OK, Democrats, do what you must to craft a health-care package you can pass.
I understand that the "public option" in the House bill, as promising as it would have been for cost control and competition, will have to go. Lose the "cornhusker kickback" that was added to win the support of Nebraska Democratic Sen. Ben Nelson and would exempt that state from big Medicaid payments. (Dare Nelson to vote no.)
No, illegal immigrants shouldn't get coverage from insurance exchanges, even with their own money. Figure out how to pay for the package. And if you're worried that America might be shocked watching you stuff the legislative offal into a big, greasy kielbasa skin, keep the negotiations secret. (Though you'll pay at the polls in November if you don't provide more transparency.)
But for crying out loud, if you can't have a public option to compete with private insurers, do something else to control the rising price of health care.
Everybody's saying Democrats can approve the benefits now, and Republicans can control costs once they regain power. Follow-up measures to limit costs will be necessary no matter what happens. The problem is Republicans haven't been fiscally responsible in a long time, and counting on Congress to do anything is a losing proposition. But legislators can get a head start if they insert a dollop of fiscal sanity now.
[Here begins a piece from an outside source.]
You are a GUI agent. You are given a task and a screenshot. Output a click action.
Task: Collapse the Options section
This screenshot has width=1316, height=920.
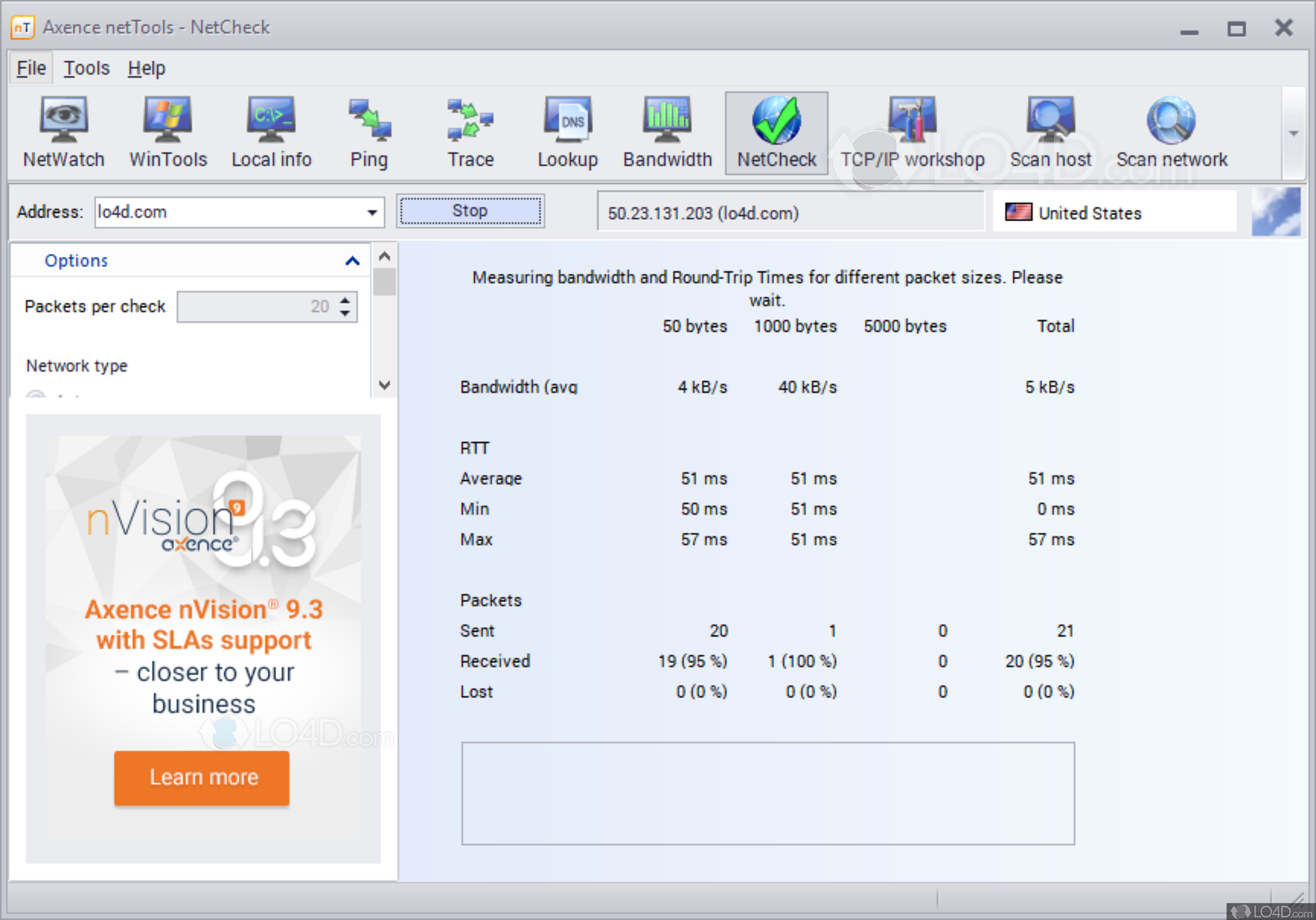[352, 260]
And Maryland might just have the answer. It would mean giving effective power to a Maryland-style commission to set prices for Medicare, the federal health program for seniors and the disabled.
Cost control in the legislation so far is "modest at best," says Dr. Eli Adashi, a medical professor at Brown University who wrote a piece in The Washington Post a few months ago, praising Maryland's unusual system as a national model. "It's not everything everybody hoped for. Will it be revisited? Yes."
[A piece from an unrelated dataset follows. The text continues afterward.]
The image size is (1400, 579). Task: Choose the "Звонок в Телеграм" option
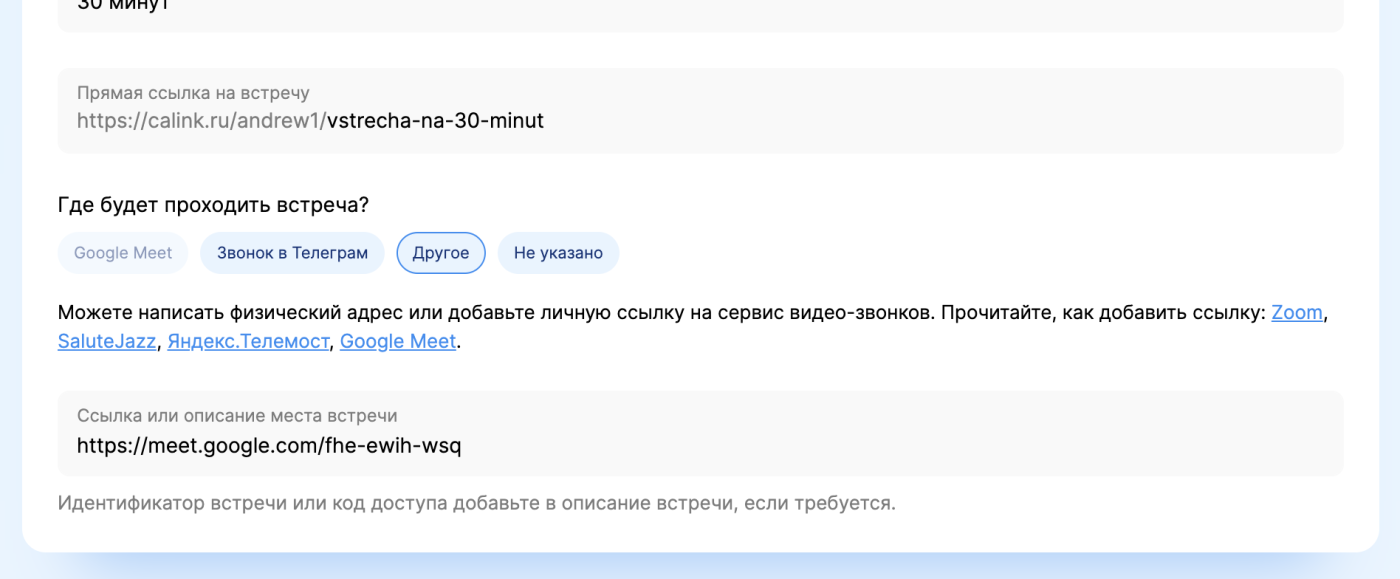[292, 253]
The House bill has no provision for an independent Medicare cost commission. And the one in the Senate bill, as The New York Times' David Leonhardt has pointed out, gives hospitals and hospices an exemption until 2019.
A medical cost-control panel that exempts hospitals is like a peanut-butter-and-jelly sandwich that leaves out the peanut butter. And the bread.
Maryland's Health Services Cost Review Commission, unique in the nation, has been setting hospital prices not just for Medicare but for private insurance companies since the 1970s. It limits cost increases while maintaining quality, spreading the cost of charity care across the state, and preventing the numerous hospital closures seen elsewhere.
Limiting increases is a relative concept, of course, and costs have soared in Maryland along with those everywhere else. But Maryland's cost per hospital patient was 26 percent more than the national average in 1976 and 2 percent below in 2007, the commission says.
A national commission with the same effectiveness over the same period would have saved $1.8 trillion, Adashi says.
The commission being considered in Washington would control only Medicare, not payments by private insurers. Still, many analysts believe the panel is critical to cost control.
Whatever its scope, Maryland can offer lessons.
"The record on overall cost growth is pretty damn impressive," in Maryland, says Bruce Vladeck, a senior adviser at Nexera Inc. in New York who ran Medicare and Medicaid in their Woodlawn headquarters in the 1990s. "In a logical world, we'd look at this very seriously."
The world is not logical, and Congress even less so.
But if the Democrats want to strike a blow against their reputation as being fiscally clueless, they'll include a Medicare cost commission in the final bill and give it some sharp teeth.